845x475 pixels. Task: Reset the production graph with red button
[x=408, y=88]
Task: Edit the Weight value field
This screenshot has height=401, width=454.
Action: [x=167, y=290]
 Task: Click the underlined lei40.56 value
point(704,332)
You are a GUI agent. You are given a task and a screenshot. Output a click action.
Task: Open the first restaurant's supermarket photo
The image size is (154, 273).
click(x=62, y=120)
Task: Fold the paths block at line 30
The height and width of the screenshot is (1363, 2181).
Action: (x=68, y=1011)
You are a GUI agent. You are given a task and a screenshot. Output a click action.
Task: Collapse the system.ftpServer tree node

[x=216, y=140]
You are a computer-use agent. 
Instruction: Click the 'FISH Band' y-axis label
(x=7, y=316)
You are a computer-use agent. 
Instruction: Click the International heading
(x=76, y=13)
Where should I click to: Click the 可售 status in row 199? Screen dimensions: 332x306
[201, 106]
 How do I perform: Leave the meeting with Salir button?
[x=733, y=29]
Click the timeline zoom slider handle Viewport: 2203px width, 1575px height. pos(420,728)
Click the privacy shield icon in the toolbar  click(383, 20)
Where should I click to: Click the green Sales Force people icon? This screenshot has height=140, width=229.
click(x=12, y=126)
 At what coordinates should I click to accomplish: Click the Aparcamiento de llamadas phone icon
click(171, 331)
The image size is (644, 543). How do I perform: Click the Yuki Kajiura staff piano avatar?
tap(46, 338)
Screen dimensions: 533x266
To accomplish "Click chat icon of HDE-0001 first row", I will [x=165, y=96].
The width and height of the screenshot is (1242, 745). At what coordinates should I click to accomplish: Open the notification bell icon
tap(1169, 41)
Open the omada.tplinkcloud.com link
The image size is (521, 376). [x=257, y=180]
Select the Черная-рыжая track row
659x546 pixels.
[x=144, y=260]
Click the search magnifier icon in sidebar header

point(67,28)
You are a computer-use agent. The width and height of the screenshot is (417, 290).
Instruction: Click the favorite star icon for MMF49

### WORK INSTRUCTIONS
Rewrite all of the items above with every "Instruction" changed to "Directive" and nothing else altered.

### RESPONSE BELOW
845x475 pixels. Task: Reset the production graph with red button
[x=408, y=88]
Task: Edit the Weight value field
This screenshot has height=401, width=454.
Action: [x=167, y=290]
 Task: Click the underlined lei40.56 value
point(704,332)
You are a GUI agent. You are given a task and a screenshot. Output a click action.
Task: Open the first restaurant's supermarket photo
The image size is (154, 273).
click(x=62, y=120)
Task: Fold the paths block at line 30
The height and width of the screenshot is (1363, 2181).
Action: (x=68, y=1011)
You are a GUI agent. You are given a task and a screenshot. Output a click action.
Task: Collapse the system.ftpServer tree node

[x=216, y=140]
You are a computer-use agent. 
Directive: Click the 'FISH Band' y-axis label
(x=7, y=316)
You are a computer-use agent. 
Directive: Click the International heading
(x=76, y=13)
Where should I click to: Click the 可售 status in row 199? Screen dimensions: 332x306
[201, 106]
 How do I perform: Leave the meeting with Salir button?
[x=733, y=29]
Click the timeline zoom slider handle Viewport: 2203px width, 1575px height. pos(420,728)
Click the privacy shield icon in the toolbar  click(383, 20)
Where should I click to: Click the green Sales Force people icon? This screenshot has height=140, width=229.
click(x=12, y=126)
 At what coordinates should I click to accomplish: Click the Aparcamiento de llamadas phone icon
click(171, 331)
The image size is (644, 543). How do I perform: Click the Yuki Kajiura staff piano avatar?
tap(46, 338)
Screen dimensions: 533x266
To accomplish "Click chat icon of HDE-0001 first row", I will [x=165, y=96].
The width and height of the screenshot is (1242, 745). At what coordinates should I click to accomplish: Open the notification bell icon
tap(1169, 41)
Open the omada.tplinkcloud.com link
The image size is (521, 376). [x=257, y=180]
Select the Черная-рыжая track row
659x546 pixels.
[x=144, y=260]
Click the search magnifier icon in sidebar header

point(67,28)
You are a computer-use agent. The width and height of the screenshot is (417, 290).
Directive: Click the favorite star icon for MMF49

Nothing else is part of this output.